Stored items
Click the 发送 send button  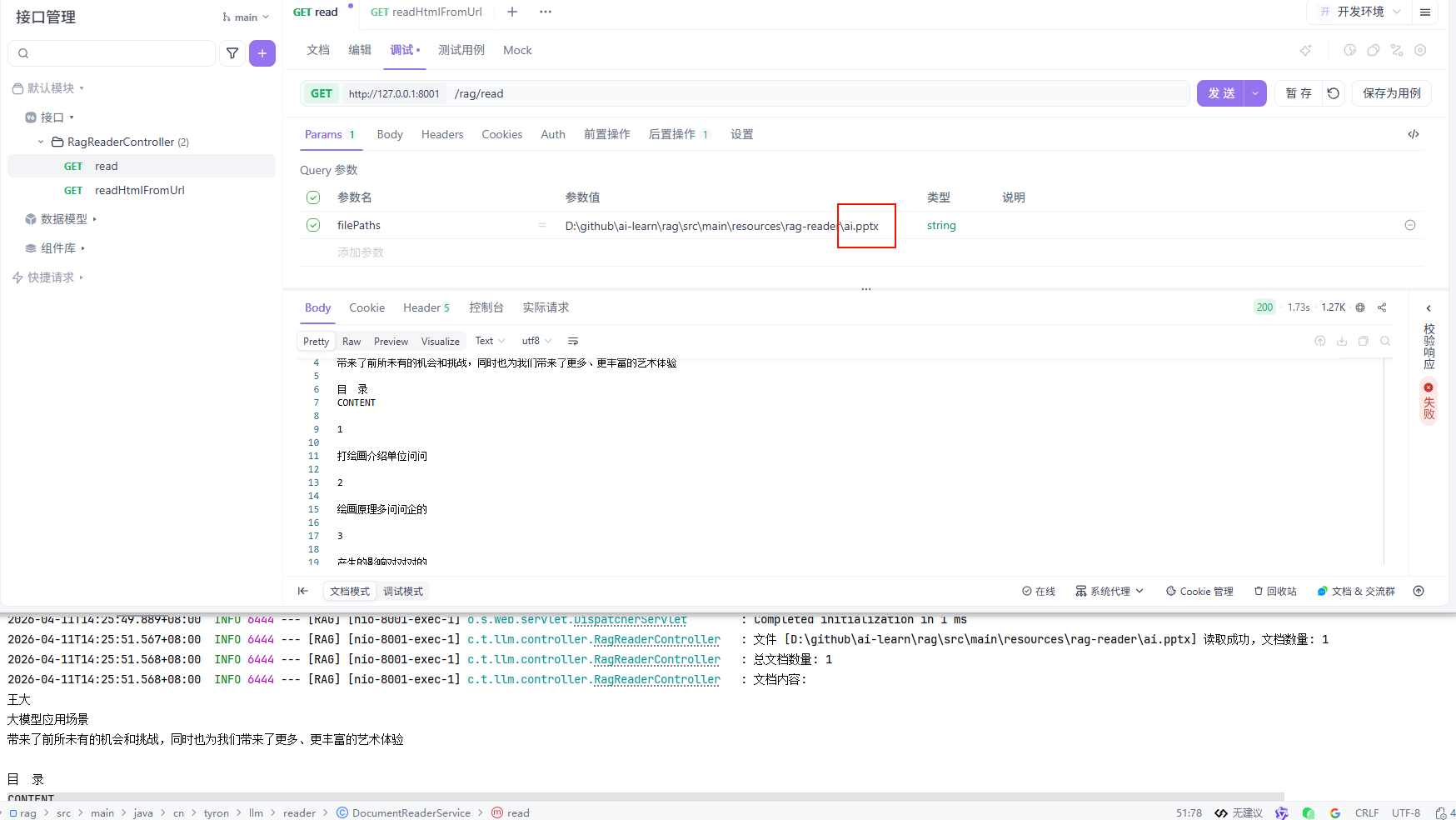1221,93
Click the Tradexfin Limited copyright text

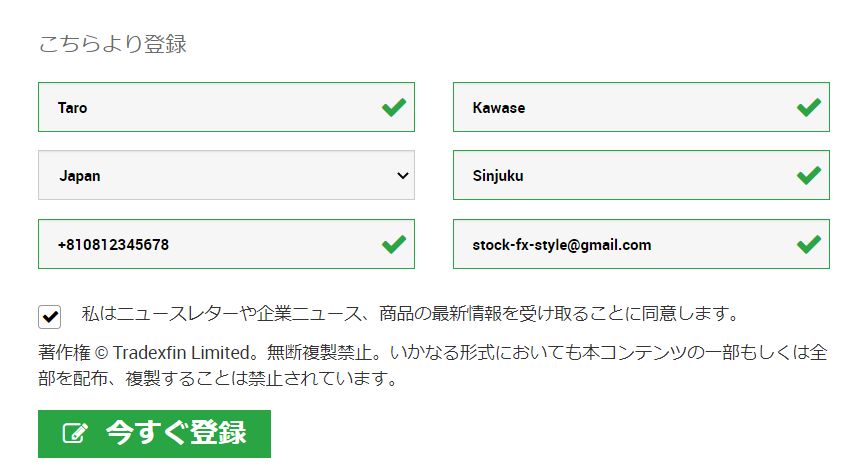[185, 353]
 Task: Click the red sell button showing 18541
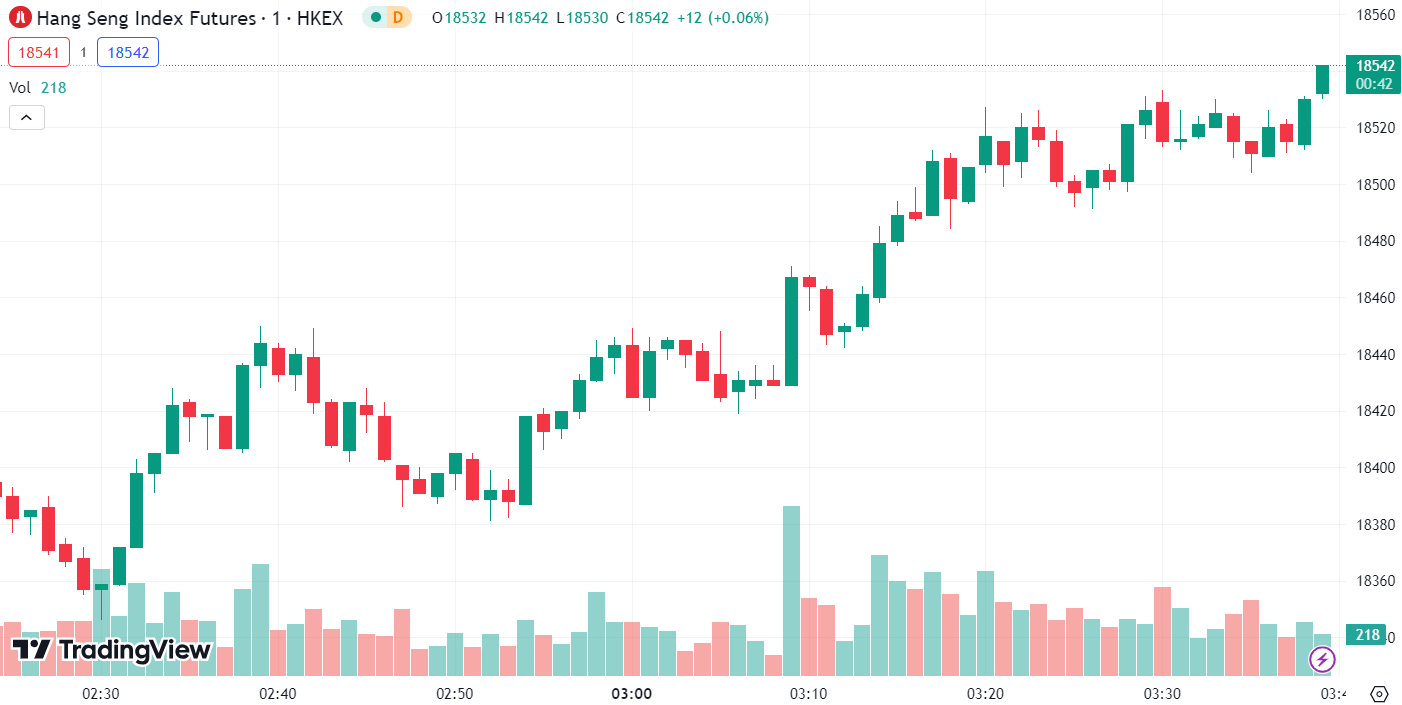[38, 51]
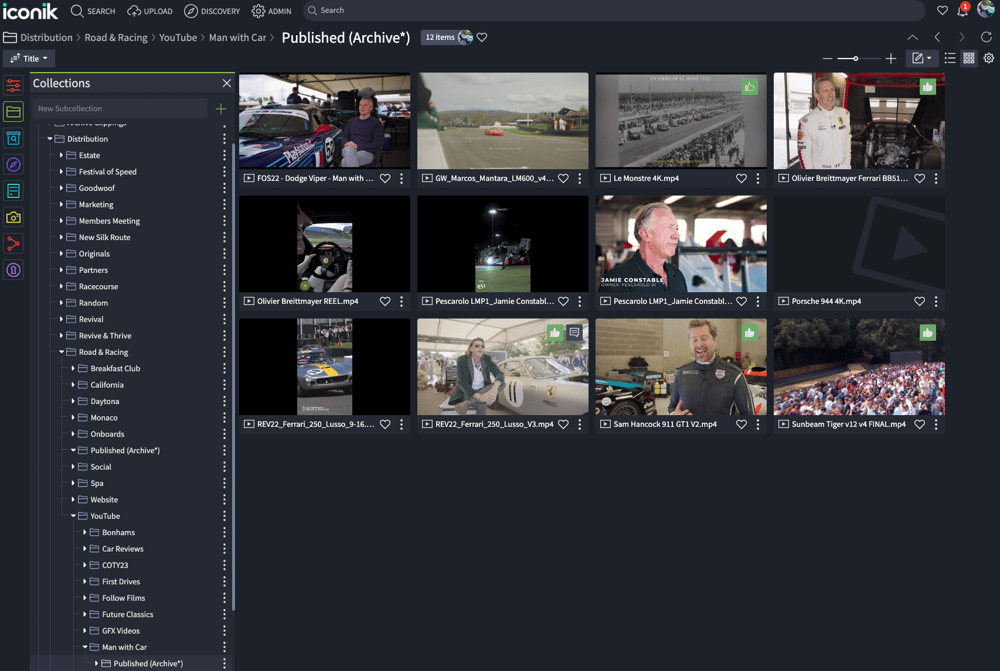This screenshot has width=1000, height=671.
Task: Open the UPLOAD menu item
Action: point(150,11)
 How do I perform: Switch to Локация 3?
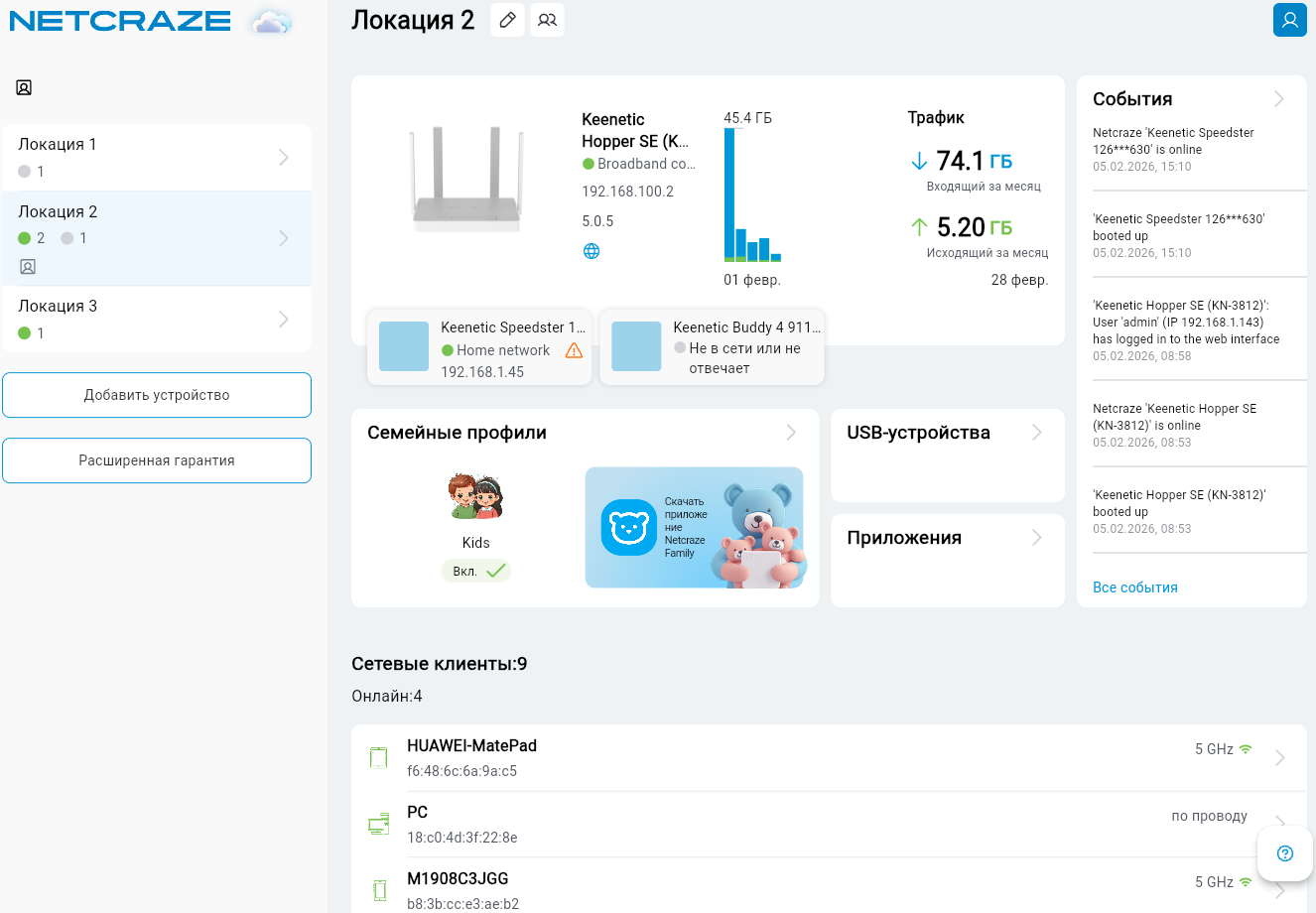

# [Your goal]
Would you retype the lines from the line containing "Task: Click the" to the final line of the entries above, exactly as given and without pictures?

# [Solution for this problem]
 Task: Click the red sell button showing 18541
[38, 51]
This screenshot has width=1000, height=671.
Task: Open the UPLOAD menu item
Action: point(150,11)
 How do I perform: Switch to Локация 3?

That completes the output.